Task directions =
Which of the lines below contain the word "screenshot"? Select each one and copy it out.
* start Listed records *
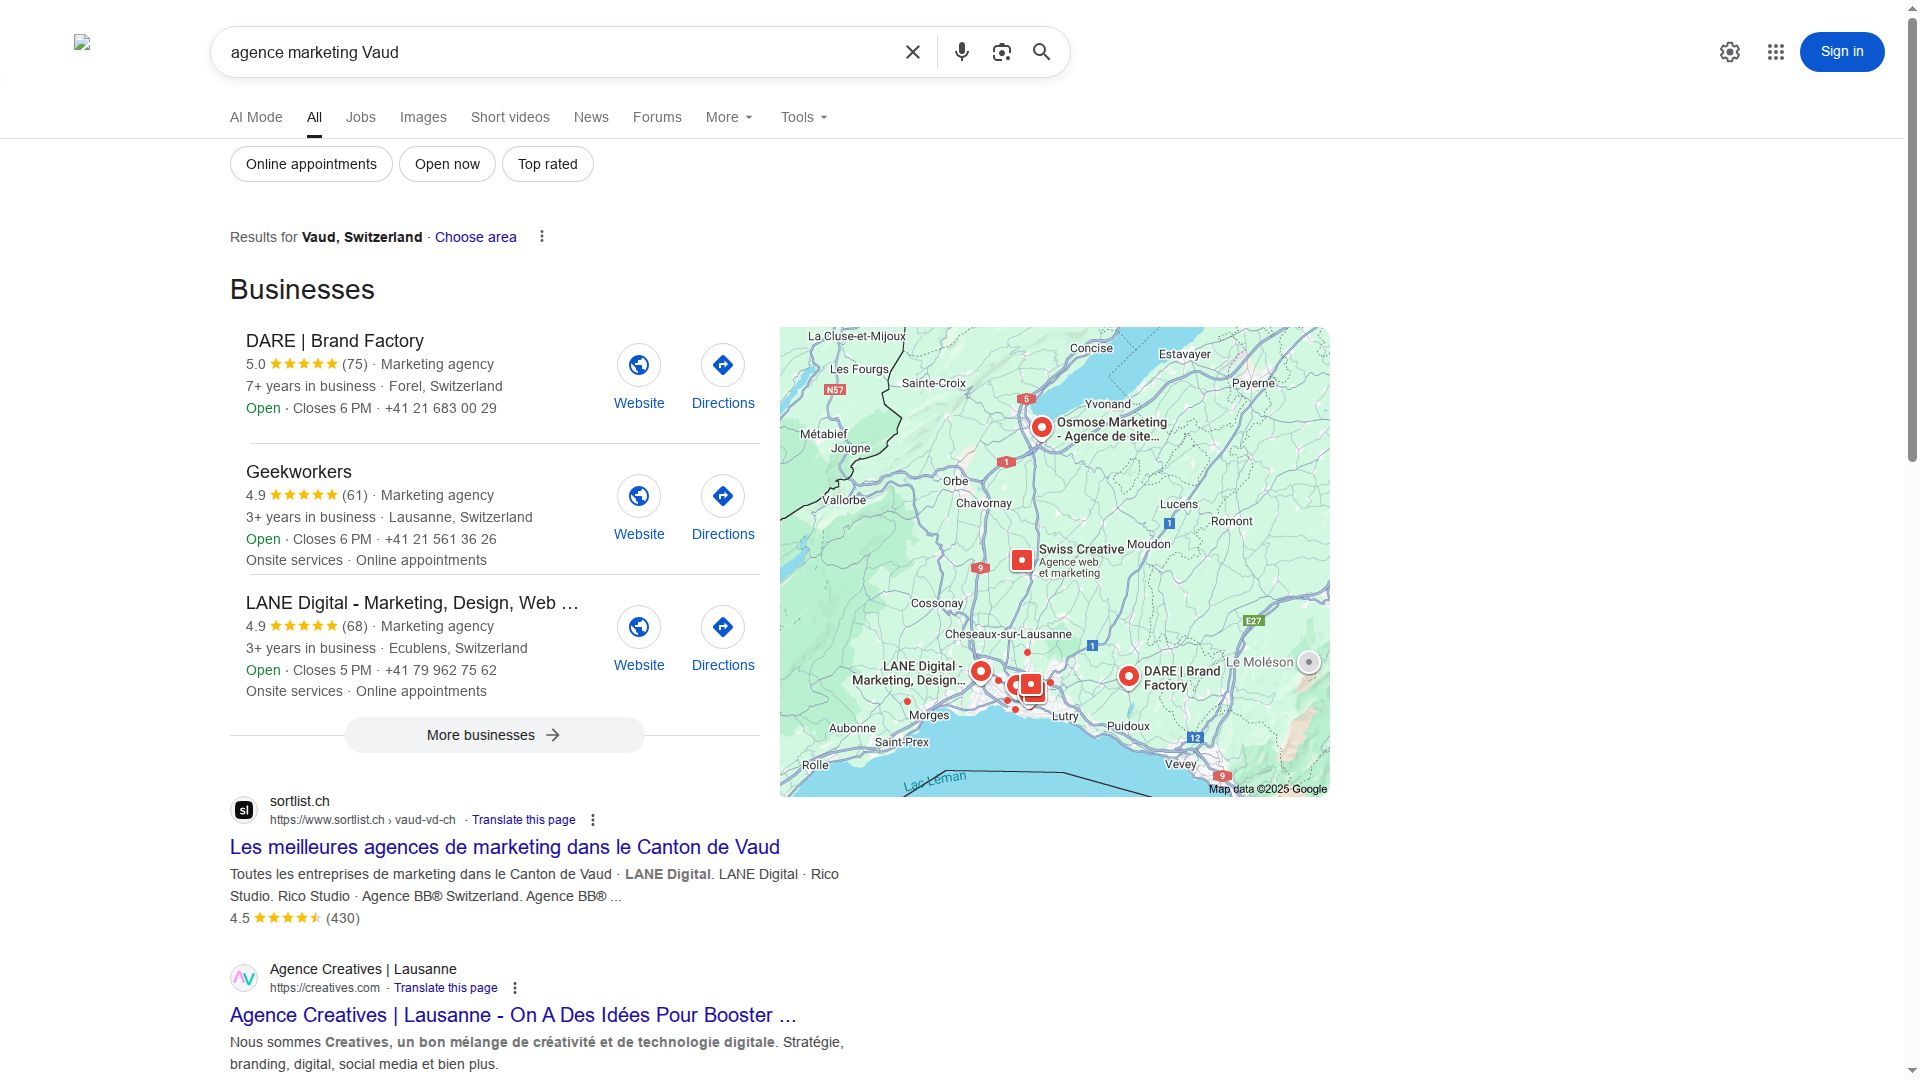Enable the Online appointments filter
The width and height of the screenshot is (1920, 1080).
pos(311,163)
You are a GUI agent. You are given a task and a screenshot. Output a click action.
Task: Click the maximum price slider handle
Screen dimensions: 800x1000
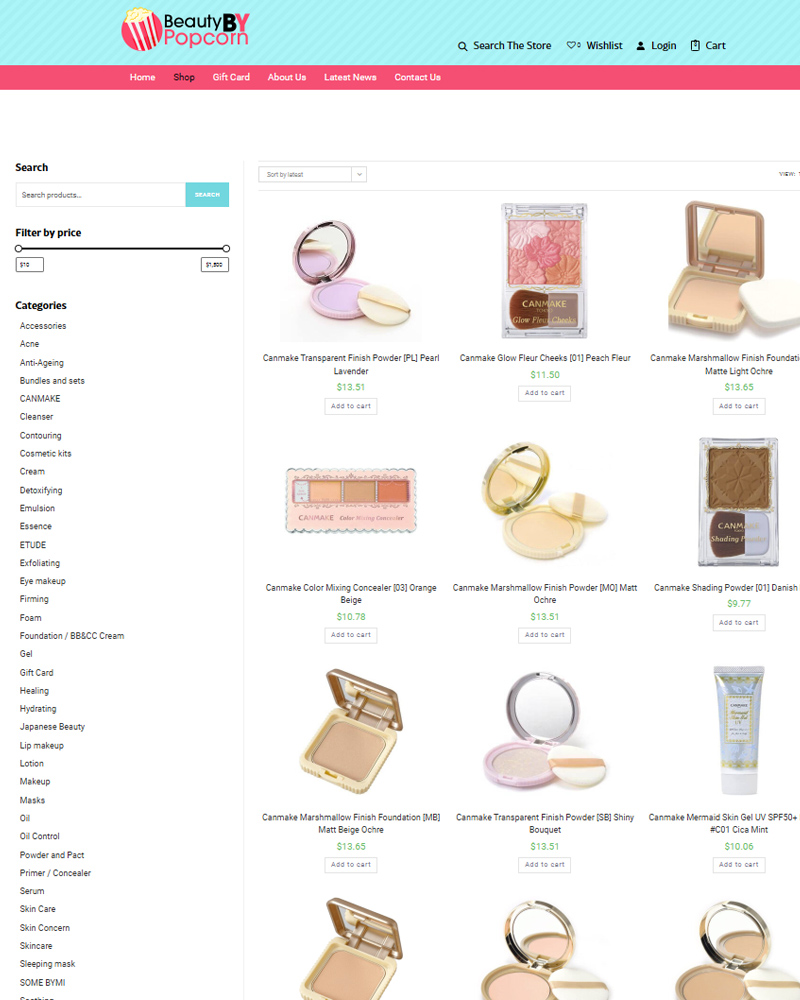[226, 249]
* end Listed records *
Answer to the exercise =
The width and height of the screenshot is (1920, 1080).
You are a GUI agent. You are given a task and a screenshot. Output a click action.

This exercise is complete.